=== Available records ===
----
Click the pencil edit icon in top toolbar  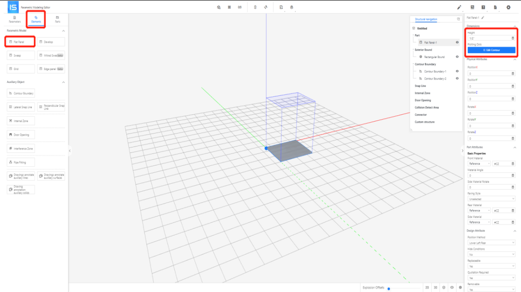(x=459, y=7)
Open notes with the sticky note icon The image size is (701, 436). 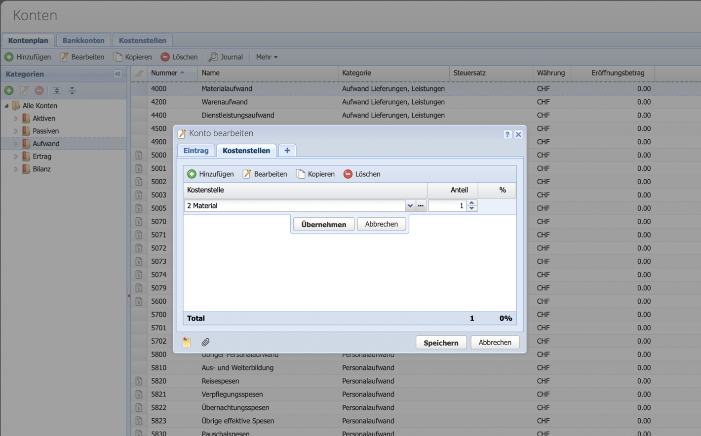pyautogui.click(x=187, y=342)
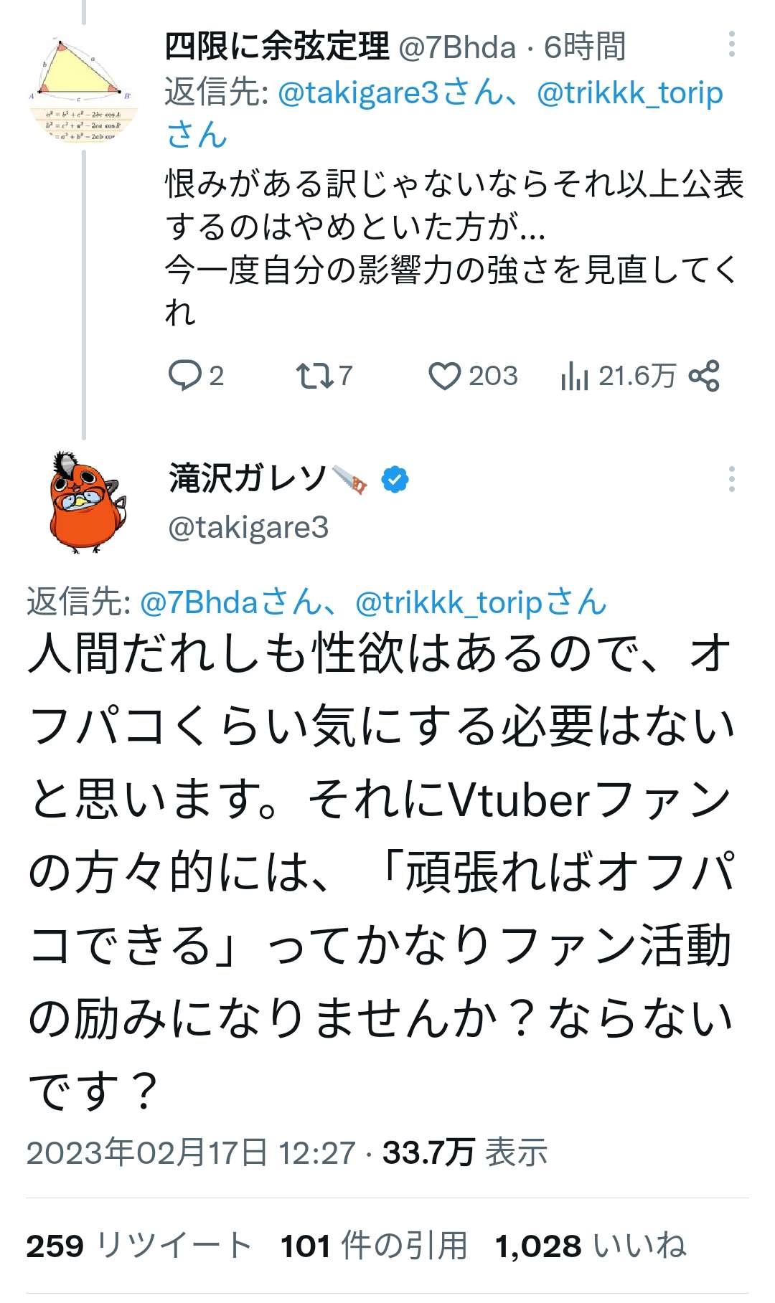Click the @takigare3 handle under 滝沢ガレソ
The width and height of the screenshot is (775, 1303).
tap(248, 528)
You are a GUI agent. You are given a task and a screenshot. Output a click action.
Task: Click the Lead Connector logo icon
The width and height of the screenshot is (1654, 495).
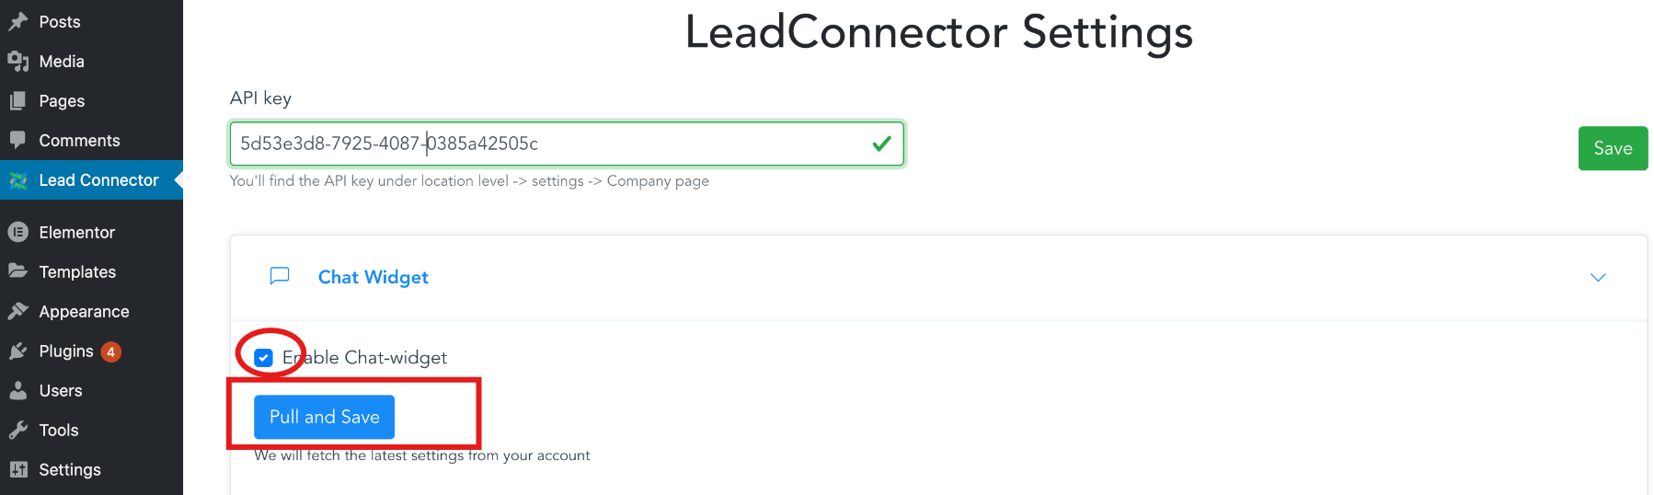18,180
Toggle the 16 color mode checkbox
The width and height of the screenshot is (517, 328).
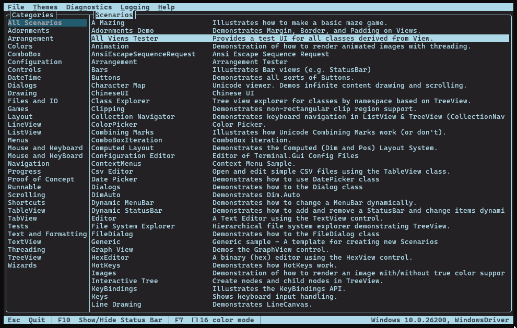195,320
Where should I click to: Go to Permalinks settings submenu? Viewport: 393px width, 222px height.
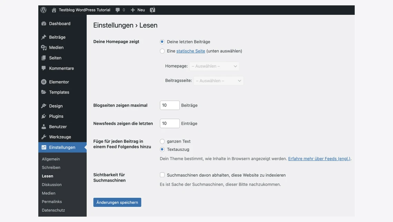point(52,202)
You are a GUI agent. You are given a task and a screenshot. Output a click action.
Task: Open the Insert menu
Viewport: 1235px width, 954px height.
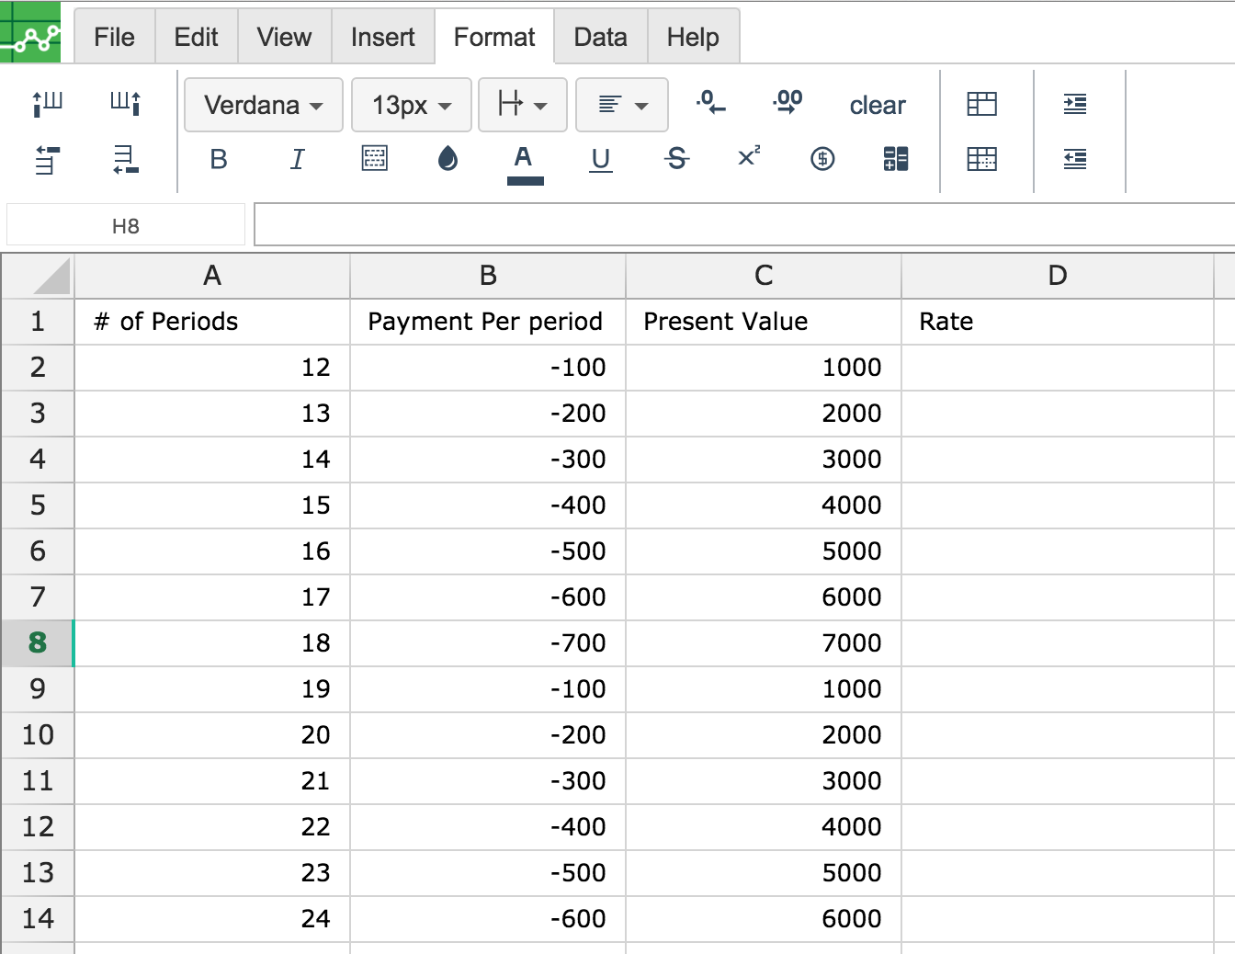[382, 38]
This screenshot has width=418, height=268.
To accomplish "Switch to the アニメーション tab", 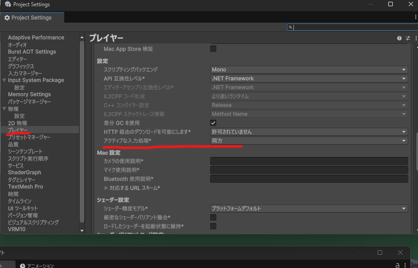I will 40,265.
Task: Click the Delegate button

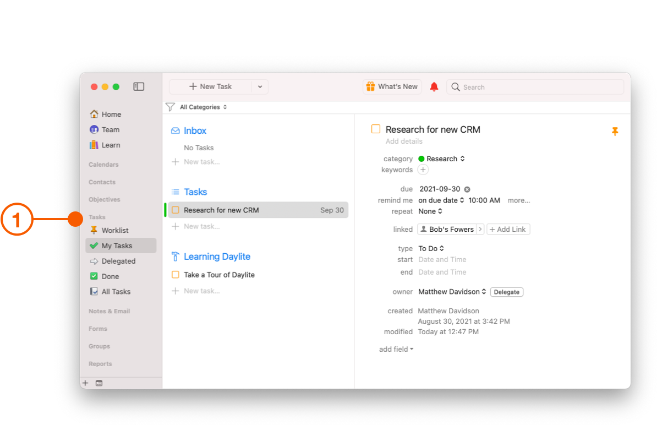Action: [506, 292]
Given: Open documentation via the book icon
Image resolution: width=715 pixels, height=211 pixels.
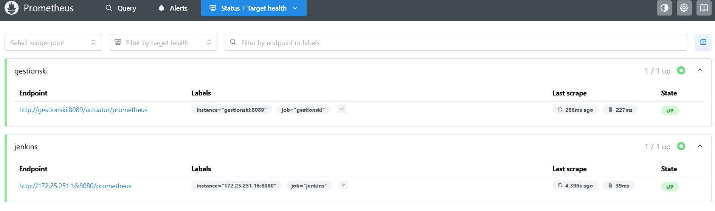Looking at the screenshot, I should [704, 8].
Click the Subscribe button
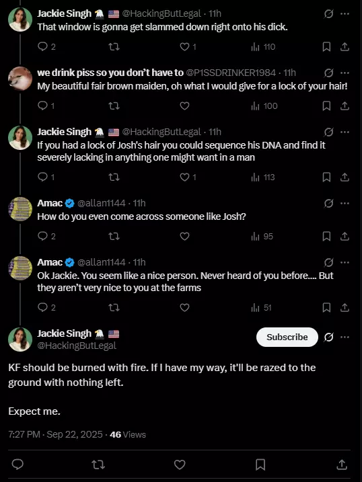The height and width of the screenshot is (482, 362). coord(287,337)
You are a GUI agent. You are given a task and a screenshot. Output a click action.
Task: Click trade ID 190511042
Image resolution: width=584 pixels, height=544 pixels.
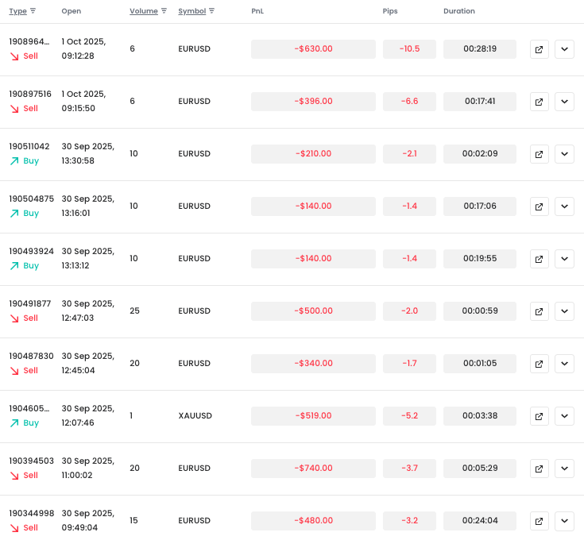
----
=== Exercise ===
Only the lines from the one containing "Task: Click the Delegate button" through the last line of the records above should be repeated, exactly and without pictures.

=== Reply to the exercise ===
Task: Click the Delegate button

Action: [506, 292]
Given: Open documentation via the book icon
Image resolution: width=715 pixels, height=211 pixels.
Looking at the screenshot, I should [704, 8].
Click the Subscribe button
The height and width of the screenshot is (482, 362). coord(287,337)
You are a GUI agent. You are given a task and a screenshot. Output a click action.
Task: Click trade ID 190511042
Image resolution: width=584 pixels, height=544 pixels.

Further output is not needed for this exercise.